第81部 1887年 90才 厳寒の急き込みとおさしづ問答その1、2、3
明治20年

 更新日/2019(平成31→5.1栄和改元).9.26日

 (れんだいこのショートメッセージ)
 ここで、「厳寒の急き込みとおさしづ問答その1、2、3」を確認しておく。さて、ここからいよいよ教祖の「最後の仕込み」に入る。立教時の「三日三夜の談じ合い」の劇的シーンと並んで、この一連の経過は天理教徒の大きな財産となっている。教祖が如何に壮絶に信仰の灯を護り続け様としたのか、「おつとめの理」を重視していたのか、見ていこうと思う。

 2007.11.30日 れんだいこ拝


【おさしづ問答その1】

 1886(明治19年)は教祖が暗示されたような重大事件もなく過ぎて、1887(明治20)年の新春を迎えたが、新春早々即ち1.1日(陰暦12.4日)夕方、教祖は風呂場からお出ましの時、ふと、よろめかれた。その時、お伺い申し上げると、

 「案ずることはいらん。これは、世界の動くしるしや」

 と仰せになられた。初代真柱手記が、「ひよろひよろとひよろつきなされしハ」と題して、教祖の次のようなみ言葉を伝えている。

 「これが世界のひよろつき、このよのひながた」(「私のひよろつきは、世界のひよろつき」)。

 又々、何かしら重大事態を予言されているようなお言葉であり、道人の間には、気がかりな気分が覆うこととなった。幸いにこの日は、さしたる事もなく過ぎた。

 1.2日、教祖御気分悪しく、一同心配したが、この時はほどなく持ち直されたので、皆安堵した。

 1.4日、急に教祖の御身上が迫ってきた。身体が冷たくなり、息が止まるという状態になった。驚いた一同が、いかなる神意かと、教祖のお居間の次の間で、飯降伊蔵を通して指図を仰いで、思召しのほどを伺ったところ、次のような厳しい「お指図」であった。

 「さあさあもう十分詰み切った。これまで何よの事も聞かせ置いたが、すっきり分からん。何ほど言うても分かる者はない。これが残念。疑うて暮らし居るがよく思案せよ。さあ神が言うこと嘘なら、49年前より今迄この道長続きはせまい。今迄に言うた事見えてある。これで思案せよ。さあ、もうこのまま退いて了うか、納まって了うか」

 神意はこうである。

 「もう時は迫りきっているのに、どれほど言うて聞かせても分かる者がないのが残念である。今だに神の言うことを信じきれずにいるけれども、「お道」の続いて来た「理」を思案してみよ。今までに神が言うたことは皆な事実となって現れているだろう。これを見て思案すれば疑いの余地はないはずである。にも関わらず、これ以上親の言うことを実行できないのなら、親はもう、このまま身を退くかも知れないぞ。さあ返答はどうだ、決意はどうだ」。

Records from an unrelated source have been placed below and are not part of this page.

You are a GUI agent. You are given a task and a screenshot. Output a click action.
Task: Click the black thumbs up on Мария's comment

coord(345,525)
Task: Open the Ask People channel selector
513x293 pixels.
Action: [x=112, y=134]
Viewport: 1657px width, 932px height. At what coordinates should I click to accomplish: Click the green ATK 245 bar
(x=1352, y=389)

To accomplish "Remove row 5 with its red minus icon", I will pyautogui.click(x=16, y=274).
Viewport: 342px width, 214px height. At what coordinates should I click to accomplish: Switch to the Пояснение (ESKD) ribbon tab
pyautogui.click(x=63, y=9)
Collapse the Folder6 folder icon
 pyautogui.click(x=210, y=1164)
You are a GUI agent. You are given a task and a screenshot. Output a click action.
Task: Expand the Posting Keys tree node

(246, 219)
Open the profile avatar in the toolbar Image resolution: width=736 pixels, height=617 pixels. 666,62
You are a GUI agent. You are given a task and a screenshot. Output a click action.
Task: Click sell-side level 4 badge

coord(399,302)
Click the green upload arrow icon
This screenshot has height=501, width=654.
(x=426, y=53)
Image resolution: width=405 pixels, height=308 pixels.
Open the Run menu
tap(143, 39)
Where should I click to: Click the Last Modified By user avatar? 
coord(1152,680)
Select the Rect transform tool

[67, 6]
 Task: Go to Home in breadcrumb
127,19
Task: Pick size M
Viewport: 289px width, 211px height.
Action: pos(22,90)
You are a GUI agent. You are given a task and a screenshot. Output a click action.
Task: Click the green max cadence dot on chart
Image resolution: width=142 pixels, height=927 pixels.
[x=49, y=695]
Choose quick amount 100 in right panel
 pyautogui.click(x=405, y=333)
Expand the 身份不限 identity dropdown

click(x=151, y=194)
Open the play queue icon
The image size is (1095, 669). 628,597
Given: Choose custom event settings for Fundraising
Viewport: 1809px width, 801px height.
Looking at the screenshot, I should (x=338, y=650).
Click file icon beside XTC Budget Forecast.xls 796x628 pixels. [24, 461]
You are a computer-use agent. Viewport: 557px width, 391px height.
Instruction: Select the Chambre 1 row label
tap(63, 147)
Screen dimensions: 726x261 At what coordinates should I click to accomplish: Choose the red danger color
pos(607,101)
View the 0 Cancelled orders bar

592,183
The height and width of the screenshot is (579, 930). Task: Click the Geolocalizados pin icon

 道人の「心定め」を促す厳しいおせき込みを為されたことになる。

 この時、お言葉の通り教祖は息をなさらなくなり、御身上が冷たくなられた。一同にとって驚き以上の出来事となった。もはやこれ以上、教祖の身を案ずるゆえとの理由で「おつとめ」をためらう訳にもいかない、との悟りが漸くつき、そこで早速、1.5日から、鳴物は不揃いのままではあったが、連日お詫びの心を込めて「おつとめ」をさせて頂いた。しかし、それはまだ官憲を憚って、夜中門戸を閉ざして、ひそかに勤めるという不徹底なものであった。その為か、教祖の御身上は幾らか持ち直された様子ではあったが、依然として何も召し上がられなかった。

 1.8日の夜、その日居あわせた道人が、教祖の御身上について真剣な練りあいをした。その日居あわせた道人というのは、昨年以来、教会設置の相談をしてきたいわば応法派の主だった面々であった。教祖の御身上急変を気遣い、期せずしてお屋敷に集またものと察せられる。この夜の練りあいは堂々廻りを続けることとなった。応法派の「お道」の存続維持という大義名分を廻って、会議は容易に結論に達することができなかった。こうして夜を徹し、会議の終わったのは翌1.9日午前5時であった。この徹夜の会議で到達した結論は次のようなものであった。

 「世界並のこと二分、神様のこと八分、心を入れつとめを為すこと、こふき通り十分致すこと」。

 「世界並のこと」とは、「教えを曲げてまで」応法的な教会設置の公認を受ける為の画策や運動を続けていくことを云う。二分とは云いながら「世界並のこと」を先に述べていることを見れば、「世界並のこと」の方に関心がより強くあったと窺うべきであろう。依然として溝が深いことが知らされる。「神様のこと八分」というのは、教祖の御教えに八分の重点を置いて実行させて頂くということであり、この局面においては、教祖のおせき込み為される「おつとめ」の実行に向かって諸事取り仕切るということを意味する。「こふき通り」という意味は、教祖の教え諭してこられた教義通りということであろう。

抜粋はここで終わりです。